▶ Exercise requirements: Show the lines below where "checkbox" occurs.

▶ Entries taken from a collection:
»»

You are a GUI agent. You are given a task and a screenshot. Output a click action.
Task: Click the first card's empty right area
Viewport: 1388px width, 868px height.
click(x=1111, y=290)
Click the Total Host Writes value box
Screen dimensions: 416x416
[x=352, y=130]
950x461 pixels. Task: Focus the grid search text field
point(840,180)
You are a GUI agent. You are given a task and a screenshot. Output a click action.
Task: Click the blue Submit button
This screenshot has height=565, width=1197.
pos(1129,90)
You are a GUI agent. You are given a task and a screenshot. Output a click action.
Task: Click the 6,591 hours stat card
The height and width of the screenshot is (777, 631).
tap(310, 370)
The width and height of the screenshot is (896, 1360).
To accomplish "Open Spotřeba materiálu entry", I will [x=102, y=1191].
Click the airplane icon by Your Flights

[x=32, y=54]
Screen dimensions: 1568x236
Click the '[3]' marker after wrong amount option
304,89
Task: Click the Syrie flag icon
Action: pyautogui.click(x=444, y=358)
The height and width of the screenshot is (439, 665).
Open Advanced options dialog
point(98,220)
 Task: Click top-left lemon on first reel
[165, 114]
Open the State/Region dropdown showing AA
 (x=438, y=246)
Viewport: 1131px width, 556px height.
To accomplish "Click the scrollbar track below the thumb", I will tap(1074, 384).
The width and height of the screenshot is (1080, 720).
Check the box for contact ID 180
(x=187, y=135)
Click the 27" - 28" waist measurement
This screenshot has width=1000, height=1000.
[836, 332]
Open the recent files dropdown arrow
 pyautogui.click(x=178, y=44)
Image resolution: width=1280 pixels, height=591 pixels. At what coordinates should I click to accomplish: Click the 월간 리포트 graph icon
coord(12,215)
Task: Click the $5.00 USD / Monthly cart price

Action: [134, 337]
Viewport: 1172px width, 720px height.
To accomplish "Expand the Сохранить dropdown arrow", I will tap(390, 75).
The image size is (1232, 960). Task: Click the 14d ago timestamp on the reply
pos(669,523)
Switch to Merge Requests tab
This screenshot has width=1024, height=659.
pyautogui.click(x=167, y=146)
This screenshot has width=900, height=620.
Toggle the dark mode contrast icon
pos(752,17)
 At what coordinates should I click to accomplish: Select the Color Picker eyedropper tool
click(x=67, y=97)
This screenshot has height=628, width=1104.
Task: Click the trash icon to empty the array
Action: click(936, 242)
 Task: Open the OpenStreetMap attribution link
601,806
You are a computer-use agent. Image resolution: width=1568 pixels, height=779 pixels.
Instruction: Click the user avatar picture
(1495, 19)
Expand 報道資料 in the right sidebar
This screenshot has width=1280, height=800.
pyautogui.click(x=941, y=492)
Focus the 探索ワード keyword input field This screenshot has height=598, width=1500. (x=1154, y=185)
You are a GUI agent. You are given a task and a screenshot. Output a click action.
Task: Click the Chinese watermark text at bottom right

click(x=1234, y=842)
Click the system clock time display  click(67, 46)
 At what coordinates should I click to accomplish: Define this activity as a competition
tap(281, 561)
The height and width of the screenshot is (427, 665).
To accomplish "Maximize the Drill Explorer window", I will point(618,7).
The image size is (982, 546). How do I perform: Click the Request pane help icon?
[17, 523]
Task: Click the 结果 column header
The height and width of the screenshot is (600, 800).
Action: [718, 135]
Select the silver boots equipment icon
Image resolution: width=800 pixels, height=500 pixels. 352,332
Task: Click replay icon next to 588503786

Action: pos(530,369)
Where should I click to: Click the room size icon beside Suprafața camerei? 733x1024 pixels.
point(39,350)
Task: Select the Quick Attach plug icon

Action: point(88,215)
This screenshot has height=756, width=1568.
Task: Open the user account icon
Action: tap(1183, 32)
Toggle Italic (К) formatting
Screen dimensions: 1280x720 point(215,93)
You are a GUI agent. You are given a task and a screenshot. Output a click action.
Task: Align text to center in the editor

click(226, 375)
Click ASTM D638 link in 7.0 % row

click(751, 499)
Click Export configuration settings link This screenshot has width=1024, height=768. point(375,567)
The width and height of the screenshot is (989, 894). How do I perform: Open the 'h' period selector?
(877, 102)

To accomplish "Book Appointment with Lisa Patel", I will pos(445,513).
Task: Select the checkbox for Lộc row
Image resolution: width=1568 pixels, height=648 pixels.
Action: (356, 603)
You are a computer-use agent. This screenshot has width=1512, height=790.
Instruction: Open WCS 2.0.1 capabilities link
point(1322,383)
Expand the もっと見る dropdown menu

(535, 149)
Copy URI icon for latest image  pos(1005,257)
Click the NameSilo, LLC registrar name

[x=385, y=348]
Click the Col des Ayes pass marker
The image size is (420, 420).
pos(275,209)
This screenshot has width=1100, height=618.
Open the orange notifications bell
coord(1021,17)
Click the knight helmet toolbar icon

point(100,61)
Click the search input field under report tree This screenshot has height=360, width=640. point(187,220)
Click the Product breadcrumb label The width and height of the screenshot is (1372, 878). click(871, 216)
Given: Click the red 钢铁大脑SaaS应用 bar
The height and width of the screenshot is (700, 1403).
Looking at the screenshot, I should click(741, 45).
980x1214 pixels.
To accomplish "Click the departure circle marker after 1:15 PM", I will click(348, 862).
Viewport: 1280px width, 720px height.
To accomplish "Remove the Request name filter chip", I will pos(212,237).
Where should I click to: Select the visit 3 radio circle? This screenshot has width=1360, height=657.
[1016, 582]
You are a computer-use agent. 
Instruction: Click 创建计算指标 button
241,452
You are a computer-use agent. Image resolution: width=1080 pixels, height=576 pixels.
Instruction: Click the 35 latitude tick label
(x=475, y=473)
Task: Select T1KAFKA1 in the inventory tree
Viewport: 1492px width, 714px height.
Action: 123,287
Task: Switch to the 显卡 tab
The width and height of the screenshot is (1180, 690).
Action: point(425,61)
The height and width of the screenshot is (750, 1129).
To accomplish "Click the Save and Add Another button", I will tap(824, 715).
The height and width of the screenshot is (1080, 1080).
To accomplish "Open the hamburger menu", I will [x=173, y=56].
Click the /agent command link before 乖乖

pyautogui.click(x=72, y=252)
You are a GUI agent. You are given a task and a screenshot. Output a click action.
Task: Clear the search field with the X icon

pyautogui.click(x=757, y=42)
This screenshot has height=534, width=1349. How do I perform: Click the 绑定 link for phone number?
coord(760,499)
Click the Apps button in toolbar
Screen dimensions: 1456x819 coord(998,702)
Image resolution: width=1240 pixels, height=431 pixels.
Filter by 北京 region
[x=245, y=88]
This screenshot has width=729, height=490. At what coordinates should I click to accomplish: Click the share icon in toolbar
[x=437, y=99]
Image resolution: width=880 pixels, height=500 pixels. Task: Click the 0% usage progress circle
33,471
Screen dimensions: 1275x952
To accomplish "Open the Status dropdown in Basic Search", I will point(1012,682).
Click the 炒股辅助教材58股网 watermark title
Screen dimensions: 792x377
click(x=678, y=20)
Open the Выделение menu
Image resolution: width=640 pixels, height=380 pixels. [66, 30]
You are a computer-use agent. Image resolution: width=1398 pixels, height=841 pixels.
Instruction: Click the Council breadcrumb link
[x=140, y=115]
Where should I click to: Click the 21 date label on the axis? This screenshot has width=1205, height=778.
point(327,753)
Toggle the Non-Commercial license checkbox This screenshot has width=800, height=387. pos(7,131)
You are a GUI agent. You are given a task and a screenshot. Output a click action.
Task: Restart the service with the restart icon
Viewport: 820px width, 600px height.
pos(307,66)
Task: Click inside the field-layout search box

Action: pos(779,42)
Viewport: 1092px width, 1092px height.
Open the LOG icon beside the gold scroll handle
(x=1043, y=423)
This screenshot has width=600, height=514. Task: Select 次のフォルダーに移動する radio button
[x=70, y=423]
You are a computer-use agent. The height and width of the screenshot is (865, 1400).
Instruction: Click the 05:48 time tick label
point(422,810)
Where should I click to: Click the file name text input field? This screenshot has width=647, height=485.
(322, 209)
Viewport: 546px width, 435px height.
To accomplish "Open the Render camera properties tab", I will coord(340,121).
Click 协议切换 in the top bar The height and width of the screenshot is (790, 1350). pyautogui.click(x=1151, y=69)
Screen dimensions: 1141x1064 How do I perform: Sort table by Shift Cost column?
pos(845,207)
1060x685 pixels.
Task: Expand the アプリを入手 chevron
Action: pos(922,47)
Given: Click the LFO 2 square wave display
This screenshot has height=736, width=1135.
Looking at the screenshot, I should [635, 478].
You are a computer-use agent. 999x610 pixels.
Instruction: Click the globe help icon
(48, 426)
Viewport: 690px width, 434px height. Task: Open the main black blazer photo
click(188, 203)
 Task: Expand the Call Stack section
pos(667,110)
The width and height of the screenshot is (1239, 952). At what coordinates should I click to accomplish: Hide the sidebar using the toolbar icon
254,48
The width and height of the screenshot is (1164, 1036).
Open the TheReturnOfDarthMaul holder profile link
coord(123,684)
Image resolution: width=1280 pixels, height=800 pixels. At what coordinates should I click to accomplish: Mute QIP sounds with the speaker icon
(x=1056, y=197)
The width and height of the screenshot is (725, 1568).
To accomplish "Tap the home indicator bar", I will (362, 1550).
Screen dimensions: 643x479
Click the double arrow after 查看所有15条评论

««

▶ Exercise result:
Task: Select the checkbox for Lộc row
Toggle the Non-Commercial license checkbox This screenshot has width=800, height=387. pos(7,131)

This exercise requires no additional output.